Salon: Sean Penn's El Chapo Interview in Rolling Stone 'Repellent'

"He introduces his own penis as a character four paragraphs before we even meet El Chapo."

Salon writer Jack Mirkinson attacked Rolling Stone magazine today for Sean Penn's "self-indulgent," journalistically suspect interview of drug kingpin El Chapo, an interview that Mirkinson called "a repellent ode."

Mirkinson writes that [y]ou could practically feel Rolling Stone’s gloating emanating from the screen" over its exclusive scoop of actor Sean Penn's interview with notorious Mexican drug lord Joaquín “El Chapo” Guzmán, posted last weekend. "Unfortunately for Rolling Stone," Mirkinson added, "virtually everything about the story it published reeks," beginning with Penn's overwrought, semi-comprehensible, meandering writing style. “Self-indulgent,” the Salon writer says, "does not begin to describe what is going on. He introduces his own penis as a character four paragraphs before we even meet El Chapo."

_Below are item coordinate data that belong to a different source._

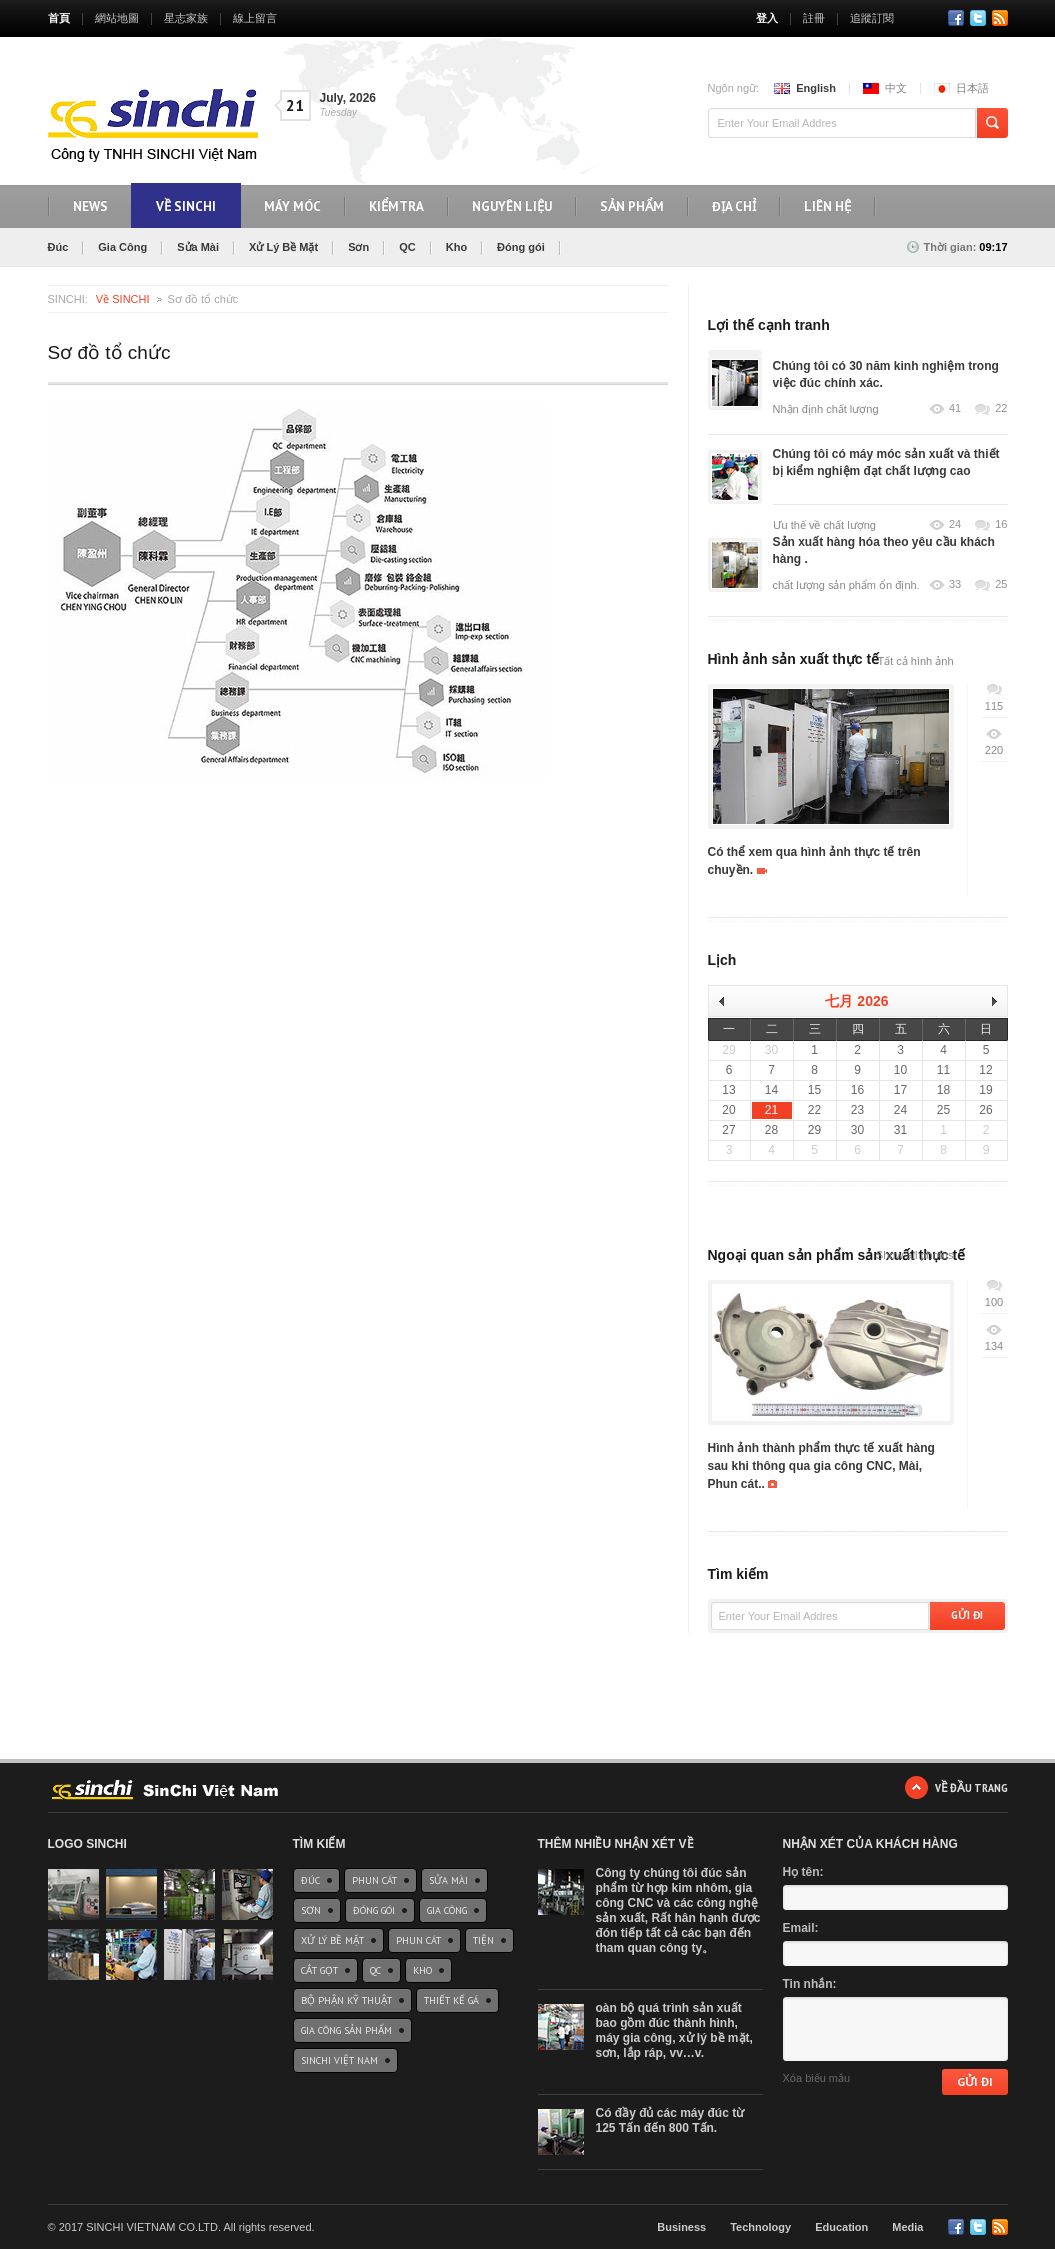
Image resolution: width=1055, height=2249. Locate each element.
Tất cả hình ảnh (915, 661)
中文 (896, 88)
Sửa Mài (198, 247)
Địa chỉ (734, 206)
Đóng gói (521, 247)
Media (907, 2227)
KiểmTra (396, 206)
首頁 (59, 18)
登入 (767, 18)
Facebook (956, 18)
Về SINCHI (123, 299)
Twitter (978, 18)
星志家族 (186, 18)
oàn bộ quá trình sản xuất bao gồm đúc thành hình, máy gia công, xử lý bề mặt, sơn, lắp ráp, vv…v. (674, 2030)
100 (994, 1302)
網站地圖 (117, 18)
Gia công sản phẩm (346, 2030)
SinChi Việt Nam (339, 2060)
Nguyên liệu (512, 206)
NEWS (90, 206)
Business (681, 2227)
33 (955, 584)
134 (994, 1346)
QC (407, 247)
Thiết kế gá (451, 2000)
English (816, 88)
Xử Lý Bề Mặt (283, 247)
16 (1001, 524)
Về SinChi (186, 206)
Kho (456, 247)
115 (994, 706)
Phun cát (374, 1880)
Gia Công (122, 247)
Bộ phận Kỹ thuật (346, 2000)
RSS (1000, 18)
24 (955, 524)
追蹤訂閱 (872, 18)
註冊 (814, 18)
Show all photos (915, 1255)
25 (1001, 584)
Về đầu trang (971, 1787)
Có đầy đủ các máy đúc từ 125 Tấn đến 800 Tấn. (670, 2120)
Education (841, 2227)
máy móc (292, 206)
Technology (760, 2227)
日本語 (972, 88)
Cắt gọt (319, 1970)
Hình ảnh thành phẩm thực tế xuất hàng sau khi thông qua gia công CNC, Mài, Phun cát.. (821, 1466)
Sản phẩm (632, 206)
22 (1001, 408)
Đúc (58, 247)
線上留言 (255, 18)
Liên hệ (827, 206)
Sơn (358, 247)
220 (994, 750)
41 (955, 408)
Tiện (483, 1940)
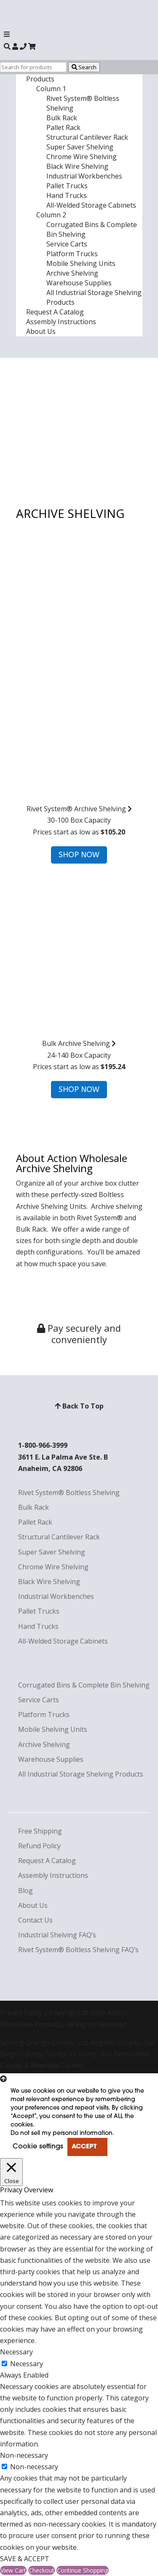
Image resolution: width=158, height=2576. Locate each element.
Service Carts (66, 244)
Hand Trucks (66, 195)
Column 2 (51, 214)
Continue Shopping (82, 2570)
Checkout (41, 2570)
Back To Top (79, 1406)
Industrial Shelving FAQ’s (57, 1934)
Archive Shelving (72, 273)
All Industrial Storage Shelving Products (80, 1774)
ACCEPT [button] (84, 2147)
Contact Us (35, 1920)
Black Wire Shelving (77, 166)
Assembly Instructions (61, 321)
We (56, 1229)
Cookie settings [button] (38, 2146)
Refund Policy (39, 1845)
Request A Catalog (55, 312)
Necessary (26, 2363)
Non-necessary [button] (24, 2455)
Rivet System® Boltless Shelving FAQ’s (78, 1949)
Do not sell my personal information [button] (61, 2133)
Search (84, 67)
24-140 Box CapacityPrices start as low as (79, 973)
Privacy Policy (21, 2012)
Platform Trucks (72, 253)
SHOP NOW (79, 854)
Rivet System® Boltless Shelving (69, 1492)
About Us (41, 331)
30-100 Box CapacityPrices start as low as (79, 739)
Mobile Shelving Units (80, 263)
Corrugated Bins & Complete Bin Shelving (84, 1685)
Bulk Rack (61, 117)
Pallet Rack (63, 127)
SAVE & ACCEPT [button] (24, 2558)
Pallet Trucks (67, 185)
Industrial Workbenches (84, 176)
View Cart (13, 2570)
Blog (25, 1890)
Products (40, 79)
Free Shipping (40, 1831)
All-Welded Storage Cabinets (91, 205)
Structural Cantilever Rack (87, 137)
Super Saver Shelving (79, 147)
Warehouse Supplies (79, 282)
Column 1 (51, 88)
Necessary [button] (16, 2352)
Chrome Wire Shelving (81, 156)
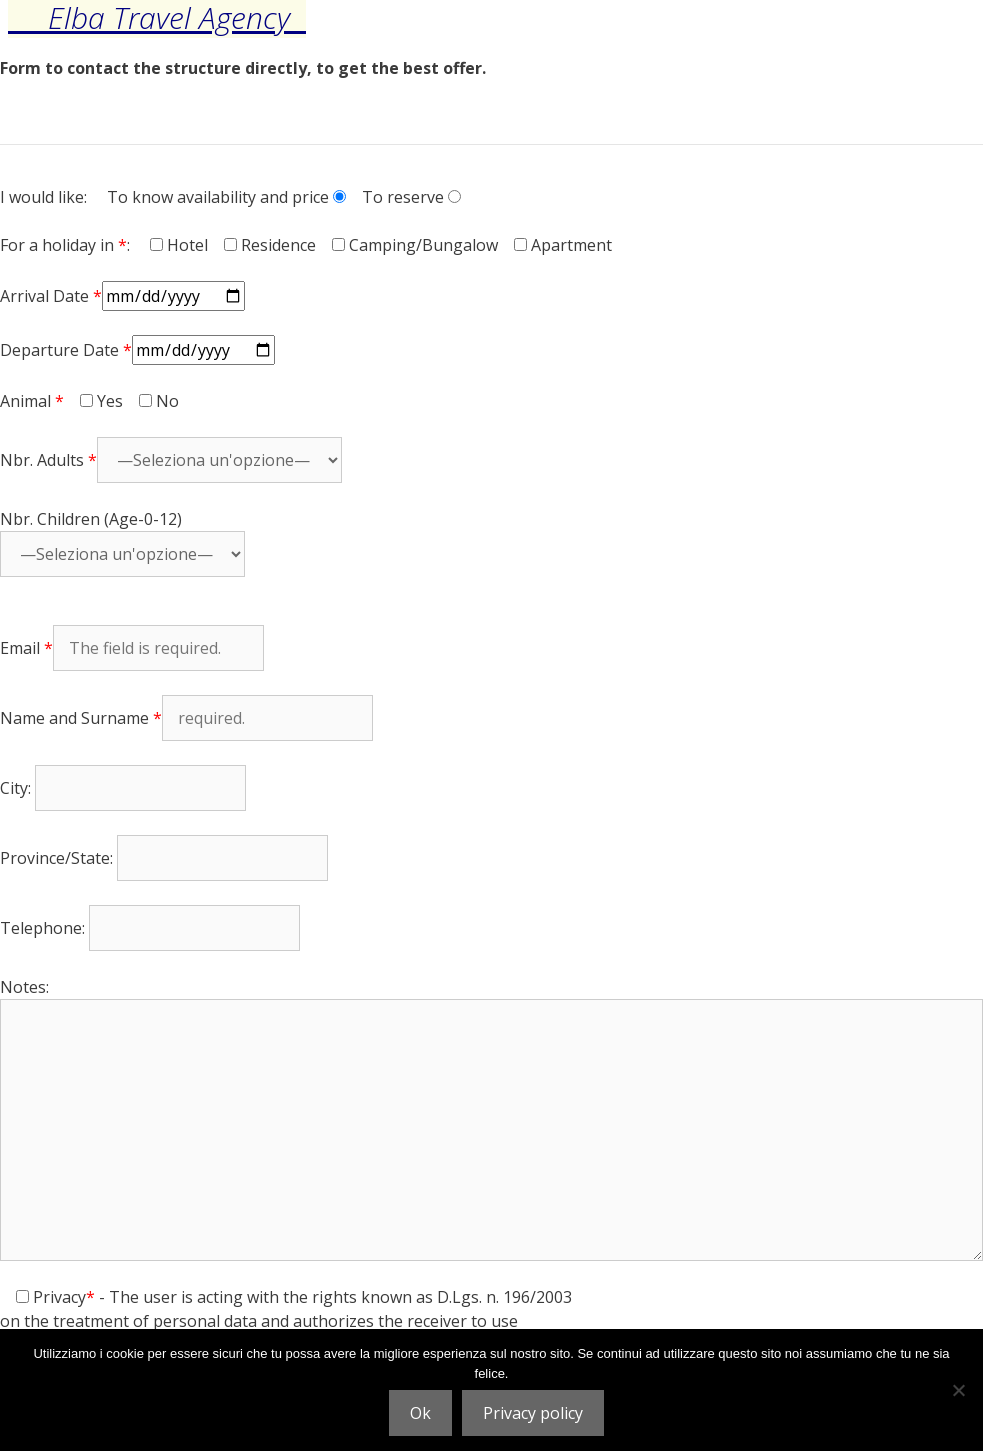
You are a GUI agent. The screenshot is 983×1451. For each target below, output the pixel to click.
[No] (958, 1390)
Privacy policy (533, 1413)
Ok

As for journalistic ethics, Mirkinson notes that Rolling Stone - the magazine Jonah Goldberg calls the house organ of the Democratic National Committee"; the magazine that destroyed any shred of credibility it ever had with its publication of the discredited University of Virginia rape story in late 2014; the magazine that glorified the Boston bomber terrorist as a hunky young cover model - began the El Chapo interview by stating that the piece garnered the murderous drug lord's approval before publication.

Not that there was anything to disapprove of, Mirkinson points out:

That’s because Penn, for all of his hard-bitten posturing, clearly buys into the romantic outlaw image of El Chapo. “El Chapo is a businessman first, and only resorts to violence when he deems it advantageous to himself or his business interests,” he writes reassuringly, adding that the drug lord is “a simple man from a simple place.”

Mirkinson concludes that

the thought of getting such a scoop far outweighed the hit to the magazine’s already-battered credibility. It’s hard to decide which is worse, though: letting El Chapo hold your journalism hostage, or putting so much of Sean Penn’s writing out into the world. Rolling Stone should be pretty embarrassed about both.